» **Stated exercise**: Rewrite the rows below, changing each "Screen dimensions" to "Display size" and keeping everything else the same.

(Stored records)
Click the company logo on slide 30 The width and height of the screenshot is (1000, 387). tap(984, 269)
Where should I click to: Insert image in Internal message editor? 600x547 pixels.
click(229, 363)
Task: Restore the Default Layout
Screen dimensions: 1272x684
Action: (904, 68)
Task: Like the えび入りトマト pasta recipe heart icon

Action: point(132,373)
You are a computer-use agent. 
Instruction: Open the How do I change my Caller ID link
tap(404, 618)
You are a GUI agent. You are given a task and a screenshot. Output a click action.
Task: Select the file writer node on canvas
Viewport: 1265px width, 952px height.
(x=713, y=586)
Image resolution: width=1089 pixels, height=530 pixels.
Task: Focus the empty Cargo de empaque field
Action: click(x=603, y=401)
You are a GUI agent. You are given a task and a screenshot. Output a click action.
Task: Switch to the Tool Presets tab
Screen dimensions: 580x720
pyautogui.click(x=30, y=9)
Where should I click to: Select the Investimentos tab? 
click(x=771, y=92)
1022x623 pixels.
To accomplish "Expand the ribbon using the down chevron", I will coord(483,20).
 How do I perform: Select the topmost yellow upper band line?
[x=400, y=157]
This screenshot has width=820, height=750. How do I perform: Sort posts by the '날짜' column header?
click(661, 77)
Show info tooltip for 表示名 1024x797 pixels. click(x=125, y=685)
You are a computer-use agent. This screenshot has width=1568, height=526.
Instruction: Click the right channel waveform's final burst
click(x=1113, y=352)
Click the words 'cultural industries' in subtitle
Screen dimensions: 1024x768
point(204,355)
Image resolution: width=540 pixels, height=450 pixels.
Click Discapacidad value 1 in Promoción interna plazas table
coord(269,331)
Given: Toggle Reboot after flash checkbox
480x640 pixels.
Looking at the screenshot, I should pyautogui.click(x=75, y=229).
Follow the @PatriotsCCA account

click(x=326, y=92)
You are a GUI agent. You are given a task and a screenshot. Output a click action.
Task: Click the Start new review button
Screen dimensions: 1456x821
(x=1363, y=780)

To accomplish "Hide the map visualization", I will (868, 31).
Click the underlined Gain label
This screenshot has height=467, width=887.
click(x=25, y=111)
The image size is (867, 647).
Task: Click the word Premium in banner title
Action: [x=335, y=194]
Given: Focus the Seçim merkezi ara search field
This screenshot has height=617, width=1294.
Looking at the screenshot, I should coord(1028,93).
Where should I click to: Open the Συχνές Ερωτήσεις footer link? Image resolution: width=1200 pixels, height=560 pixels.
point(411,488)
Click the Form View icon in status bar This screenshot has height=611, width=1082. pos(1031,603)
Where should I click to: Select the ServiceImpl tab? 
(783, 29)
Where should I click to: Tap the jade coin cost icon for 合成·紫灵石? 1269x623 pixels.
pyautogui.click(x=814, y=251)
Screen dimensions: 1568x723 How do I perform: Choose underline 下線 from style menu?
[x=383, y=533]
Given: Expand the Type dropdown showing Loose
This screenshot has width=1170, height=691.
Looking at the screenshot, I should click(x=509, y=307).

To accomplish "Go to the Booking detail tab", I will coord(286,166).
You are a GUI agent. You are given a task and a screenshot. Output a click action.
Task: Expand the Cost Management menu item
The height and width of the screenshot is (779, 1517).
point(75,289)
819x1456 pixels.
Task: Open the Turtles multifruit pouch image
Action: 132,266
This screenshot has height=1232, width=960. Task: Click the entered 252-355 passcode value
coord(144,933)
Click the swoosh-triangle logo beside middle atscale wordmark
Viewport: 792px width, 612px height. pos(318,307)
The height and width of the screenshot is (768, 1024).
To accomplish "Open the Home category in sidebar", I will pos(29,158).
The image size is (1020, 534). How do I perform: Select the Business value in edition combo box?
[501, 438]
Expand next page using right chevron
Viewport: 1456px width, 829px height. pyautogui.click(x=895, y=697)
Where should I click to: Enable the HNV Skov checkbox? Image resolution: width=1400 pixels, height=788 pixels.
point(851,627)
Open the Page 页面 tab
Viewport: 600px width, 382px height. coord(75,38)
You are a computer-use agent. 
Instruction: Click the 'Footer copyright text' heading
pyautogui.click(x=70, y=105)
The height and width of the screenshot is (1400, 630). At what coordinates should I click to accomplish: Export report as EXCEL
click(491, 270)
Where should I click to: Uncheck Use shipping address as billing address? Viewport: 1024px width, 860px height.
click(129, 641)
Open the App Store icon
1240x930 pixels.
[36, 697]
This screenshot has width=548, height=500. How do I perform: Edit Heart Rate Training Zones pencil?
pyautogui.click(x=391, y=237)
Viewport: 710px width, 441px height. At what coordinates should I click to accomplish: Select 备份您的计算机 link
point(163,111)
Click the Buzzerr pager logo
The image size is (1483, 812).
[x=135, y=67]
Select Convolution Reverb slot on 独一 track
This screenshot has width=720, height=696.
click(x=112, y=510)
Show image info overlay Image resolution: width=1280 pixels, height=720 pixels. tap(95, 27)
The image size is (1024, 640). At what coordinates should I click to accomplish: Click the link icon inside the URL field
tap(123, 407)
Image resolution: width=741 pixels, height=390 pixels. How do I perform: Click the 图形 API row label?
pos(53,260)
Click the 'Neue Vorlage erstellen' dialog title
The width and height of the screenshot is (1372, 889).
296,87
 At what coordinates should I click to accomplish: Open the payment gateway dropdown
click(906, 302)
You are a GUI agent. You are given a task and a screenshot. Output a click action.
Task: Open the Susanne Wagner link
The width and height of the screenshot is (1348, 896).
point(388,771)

» **Answer to this task**:
Click the company logo on slide 30 The width and height of the screenshot is (1000, 387). tap(984, 269)
Where should I click to: Insert image in Internal message editor? 600x547 pixels.
click(229, 363)
Task: Restore the Default Layout
Display size: 1272x684
Action: (904, 68)
Task: Like the えび入りトマト pasta recipe heart icon

Action: point(132,373)
You are a computer-use agent. 
Instruction: Open the How do I change my Caller ID link
tap(404, 618)
You are a GUI agent. You are given a task and a screenshot. Output a click action.
Task: Select the file writer node on canvas
Viewport: 1265px width, 952px height.
(x=713, y=586)
Image resolution: width=1089 pixels, height=530 pixels.
Task: Focus the empty Cargo de empaque field
Action: click(x=603, y=401)
You are a GUI agent. You are given a task and a screenshot. Output a click action.
Task: Switch to the Tool Presets tab
Display size: 580x720
pyautogui.click(x=30, y=9)
Where should I click to: Select the Investimentos tab? 
click(x=771, y=92)
1022x623 pixels.
To accomplish "Expand the ribbon using the down chevron", I will coord(483,20).
 How do I perform: Select the topmost yellow upper band line?
[x=400, y=157]
This screenshot has width=820, height=750. How do I perform: Sort posts by the '날짜' column header?
click(661, 77)
Show info tooltip for 表示名 1024x797 pixels. click(x=125, y=685)
You are a computer-use agent. This screenshot has width=1568, height=526.
Instruction: Click the right channel waveform's final burst
click(x=1113, y=352)
Click the words 'cultural industries' in subtitle
Display size: 1024x768
point(204,355)
Image resolution: width=540 pixels, height=450 pixels.
Click Discapacidad value 1 in Promoción interna plazas table
coord(269,331)
Given: Toggle Reboot after flash checkbox
480x640 pixels.
Looking at the screenshot, I should pyautogui.click(x=75, y=229).
Follow the @PatriotsCCA account

click(x=326, y=92)
You are a GUI agent. You are given a task and a screenshot. Output a click action.
Task: Click the Start new review button
Display size: 1456x821
(x=1363, y=780)

To accomplish "Hide the map visualization", I will (868, 31).
Click the underlined Gain label
This screenshot has height=467, width=887.
click(x=25, y=111)
The image size is (867, 647).
Task: Click the word Premium in banner title
Action: [x=335, y=194]
Given: Focus the Seçim merkezi ara search field
This screenshot has height=617, width=1294.
Looking at the screenshot, I should coord(1028,93).
Where should I click to: Open the Συχνές Ερωτήσεις footer link? Image resolution: width=1200 pixels, height=560 pixels.
point(411,488)
Click the Form View icon in status bar This screenshot has height=611, width=1082. pos(1031,603)
Where should I click to: Select the ServiceImpl tab? 
(783, 29)
Where should I click to: Tap the jade coin cost icon for 合成·紫灵石? 1269x623 pixels.
pyautogui.click(x=814, y=251)
Display size: 1568x723 How do I perform: Choose underline 下線 from style menu?
[x=383, y=533]
Given: Expand the Type dropdown showing Loose
This screenshot has width=1170, height=691.
Looking at the screenshot, I should click(x=509, y=307).

To accomplish "Go to the Booking detail tab", I will coord(286,166).
You are a GUI agent. You are given a task and a screenshot. Output a click action.
Task: Expand the Cost Management menu item
The height and width of the screenshot is (779, 1517).
point(75,289)
819x1456 pixels.
Task: Open the Turtles multifruit pouch image
Action: 132,266
This screenshot has height=1232, width=960. Task: Click the entered 252-355 passcode value
coord(144,933)
Click the swoosh-triangle logo beside middle atscale wordmark
Viewport: 792px width, 612px height. pos(318,307)
The height and width of the screenshot is (768, 1024).
To accomplish "Open the Home category in sidebar", I will pos(29,158).
The image size is (1020, 534). How do I perform: Select the Business value in edition combo box?
[501, 438]
Expand next page using right chevron
Viewport: 1456px width, 829px height. pyautogui.click(x=895, y=697)
Where should I click to: Enable the HNV Skov checkbox? Image resolution: width=1400 pixels, height=788 pixels.
point(851,627)
Open the Page 页面 tab
Viewport: 600px width, 382px height. coord(75,38)
You are a computer-use agent. 
Instruction: Click the 'Footer copyright text' heading
pyautogui.click(x=70, y=105)
The height and width of the screenshot is (1400, 630). At what coordinates should I click to accomplish: Export report as EXCEL
click(491, 270)
Where should I click to: Uncheck Use shipping address as billing address? Viewport: 1024px width, 860px height.
click(129, 641)
Open the App Store icon
1240x930 pixels.
[36, 697]
This screenshot has width=548, height=500. How do I perform: Edit Heart Rate Training Zones pencil?
pyautogui.click(x=391, y=237)
Viewport: 710px width, 441px height. At what coordinates should I click to accomplish: Select 备份您的计算机 link
point(163,111)
Click the Buzzerr pager logo
The image size is (1483, 812).
[x=135, y=67]
Select Convolution Reverb slot on 独一 track
This screenshot has width=720, height=696.
click(x=112, y=510)
Show image info overlay Image resolution: width=1280 pixels, height=720 pixels. tap(95, 27)
The image size is (1024, 640). At what coordinates should I click to accomplish: Click the link icon inside the URL field
tap(123, 407)
Image resolution: width=741 pixels, height=390 pixels. How do I perform: Click the 图形 API row label?
pos(53,260)
Click the 'Neue Vorlage erstellen' dialog title
The width and height of the screenshot is (1372, 889).
296,87
 At what coordinates should I click to accomplish: Open the payment gateway dropdown
click(906, 302)
You are a GUI agent. You are given a task and a screenshot. Output a click action.
Task: Open the Susanne Wagner link
The width and height of the screenshot is (1348, 896).
point(388,771)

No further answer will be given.